You already had difficulties finding work after your identity as the Staphmeal blogger broke. Clearly you know that future bosses, the families of future spouses, etc. will Google the name Joshua Scott Albert, and when they do, they probably won’t like what they see.
If someone doesn’t have the decency to talk to me and ask me about this, then that’s on them. My friends who are close to me know that what I write on the Internet is not a direct representation of who I am. If anyone was to make a judgment, if a place wouldn’t hire me because of something like that, I wouldn’t want to work for him.
Did you ever think, gee, what if I put my time and energy into handing out sandwiches to the homeless?
Not handing out sandwiches. Not really my style. I don’t like getting dirty. I do have plans for more PC, user-friendly projects. Being the villain is not exciting anymore. Not at all. It wears on me. It’s legitimately not a direct representation of myself. It’s just something that I feel the need to portray.
You once told me that you needed to get sober, that you had substance abuse issues.
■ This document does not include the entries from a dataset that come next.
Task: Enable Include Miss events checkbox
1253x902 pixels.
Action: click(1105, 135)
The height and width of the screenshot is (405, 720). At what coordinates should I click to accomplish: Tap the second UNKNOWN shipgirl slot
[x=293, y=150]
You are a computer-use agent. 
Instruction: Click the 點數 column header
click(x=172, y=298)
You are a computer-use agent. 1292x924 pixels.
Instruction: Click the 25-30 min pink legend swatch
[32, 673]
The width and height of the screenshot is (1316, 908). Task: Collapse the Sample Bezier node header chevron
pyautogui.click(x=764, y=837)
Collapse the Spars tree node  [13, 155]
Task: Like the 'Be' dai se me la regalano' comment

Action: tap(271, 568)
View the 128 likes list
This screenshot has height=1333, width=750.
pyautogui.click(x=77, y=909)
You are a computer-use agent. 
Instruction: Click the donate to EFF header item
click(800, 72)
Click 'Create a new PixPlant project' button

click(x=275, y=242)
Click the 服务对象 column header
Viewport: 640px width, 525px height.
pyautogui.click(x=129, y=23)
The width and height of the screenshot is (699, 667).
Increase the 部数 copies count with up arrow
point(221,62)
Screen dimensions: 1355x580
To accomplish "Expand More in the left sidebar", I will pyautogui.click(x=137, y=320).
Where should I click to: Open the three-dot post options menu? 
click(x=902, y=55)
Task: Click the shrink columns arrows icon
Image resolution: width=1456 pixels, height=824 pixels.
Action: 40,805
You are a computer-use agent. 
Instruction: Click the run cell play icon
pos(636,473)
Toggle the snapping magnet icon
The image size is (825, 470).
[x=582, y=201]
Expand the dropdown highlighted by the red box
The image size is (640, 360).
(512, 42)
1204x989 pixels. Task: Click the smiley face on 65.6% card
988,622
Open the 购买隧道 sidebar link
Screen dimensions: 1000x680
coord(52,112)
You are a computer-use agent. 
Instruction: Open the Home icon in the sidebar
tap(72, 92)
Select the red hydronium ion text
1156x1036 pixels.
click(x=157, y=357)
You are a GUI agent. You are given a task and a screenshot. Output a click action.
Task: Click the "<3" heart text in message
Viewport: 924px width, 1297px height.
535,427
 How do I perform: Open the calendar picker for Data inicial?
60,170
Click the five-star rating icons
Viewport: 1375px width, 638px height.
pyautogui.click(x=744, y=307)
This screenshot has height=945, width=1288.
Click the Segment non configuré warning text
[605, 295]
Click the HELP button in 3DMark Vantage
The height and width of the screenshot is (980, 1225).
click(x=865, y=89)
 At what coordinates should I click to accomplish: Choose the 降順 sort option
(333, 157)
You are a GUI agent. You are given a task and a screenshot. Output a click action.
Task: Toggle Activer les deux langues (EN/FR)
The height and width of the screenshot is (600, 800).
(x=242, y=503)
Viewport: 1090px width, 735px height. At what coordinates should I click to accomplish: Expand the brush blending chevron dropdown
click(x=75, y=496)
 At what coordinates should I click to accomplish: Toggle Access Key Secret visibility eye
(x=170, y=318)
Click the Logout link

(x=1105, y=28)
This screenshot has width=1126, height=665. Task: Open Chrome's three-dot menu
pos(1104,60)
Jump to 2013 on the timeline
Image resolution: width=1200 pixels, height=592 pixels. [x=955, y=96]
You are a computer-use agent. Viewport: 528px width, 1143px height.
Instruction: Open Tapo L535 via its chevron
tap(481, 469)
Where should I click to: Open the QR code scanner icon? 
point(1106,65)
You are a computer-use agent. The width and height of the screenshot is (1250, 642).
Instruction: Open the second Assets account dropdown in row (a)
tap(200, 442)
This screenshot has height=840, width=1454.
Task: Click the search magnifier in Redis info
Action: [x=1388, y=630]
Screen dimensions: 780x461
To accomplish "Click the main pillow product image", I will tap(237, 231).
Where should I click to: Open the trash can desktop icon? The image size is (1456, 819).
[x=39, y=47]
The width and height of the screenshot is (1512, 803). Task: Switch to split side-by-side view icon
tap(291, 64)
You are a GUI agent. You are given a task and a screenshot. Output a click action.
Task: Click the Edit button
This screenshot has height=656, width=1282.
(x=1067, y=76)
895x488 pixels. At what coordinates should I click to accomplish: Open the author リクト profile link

Are you sober today?
Yeah, I am sober as shit. I may have a beer every once in a while, but for the most part, I’ve cut out my drinking. I am in a much better place mentally than I was then. I was in a transient stage then. But I did not have a substance abuse problem. I thought that I did. But then I realized what people with substance abuse problems really look like.
So what’s next?
I’m gone. I head west in November. I’m gone. I’m pretty much winding down the website.
Nah. You just can’t stop yourself.
No. At this point, I have no … I’m done. Trust me on this.